About Acute Pancreatitis

When pancreatitis is labeled as acute, this means it is the most serious form of the disease. It has the ability to develop very suddenly. Recognizing the symptoms of acute pancreatitis is crucial. Your dog may lose his appetite, may be vomiting, and at times diarrhea may be occurring. Lethargy and dehydration are other common symptoms. The dog’s abdomen may seem harder than normal and sensitive to the touch. This is because the pancreas can be found close to the stomach and is near the abdomen.

Chronic Pancreatitis

With chronic pancreatitis, there may not be any symptoms. On occasion you could see slight cases of vomiting or diarrhea.
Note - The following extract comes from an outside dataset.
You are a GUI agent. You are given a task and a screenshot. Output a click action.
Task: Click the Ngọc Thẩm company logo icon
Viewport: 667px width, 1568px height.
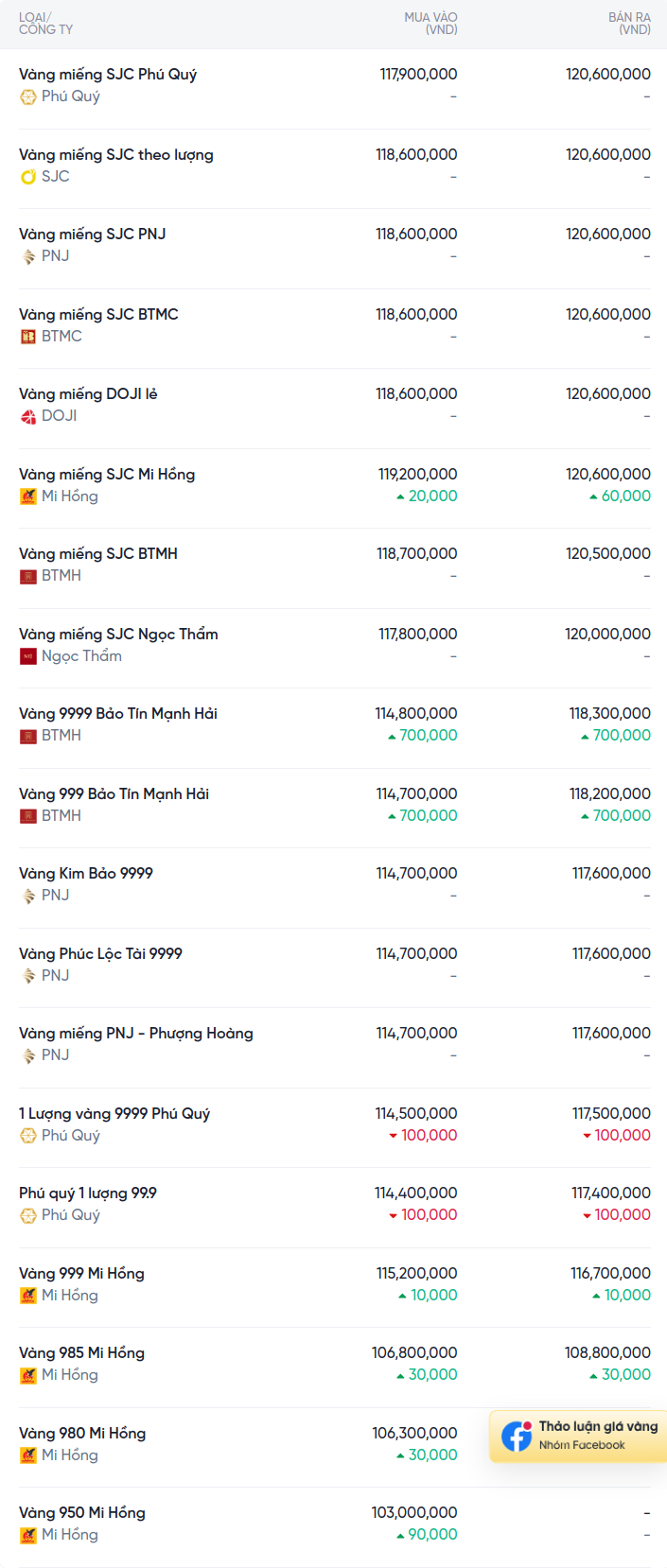tap(28, 656)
With this, a slightly elevated pancreatic enzyme level could be found.

Diagnosing Pancreatitis

A blood test is needed to confirm a diagnosis of pancreatitis. A chemistry panel as well as a CBC should be conducted, as well as the testing of lipase levels. There is a relatively new test for pancreatitis available, called a canine pancreas specific lipase test. In addition to this, X-rays or an ultrasound exam may be needed to confirm the diagnosis, as there could be other reasons why the dog could be experiencing symptoms similar to those caused by pancreatitis.

Options for Treating Pancreatitis Naturally

According to Dr. Peter Dobias, a licensed doctor of veterinary medicine, here are some tips to help your dog heal from pancreatitis naturally.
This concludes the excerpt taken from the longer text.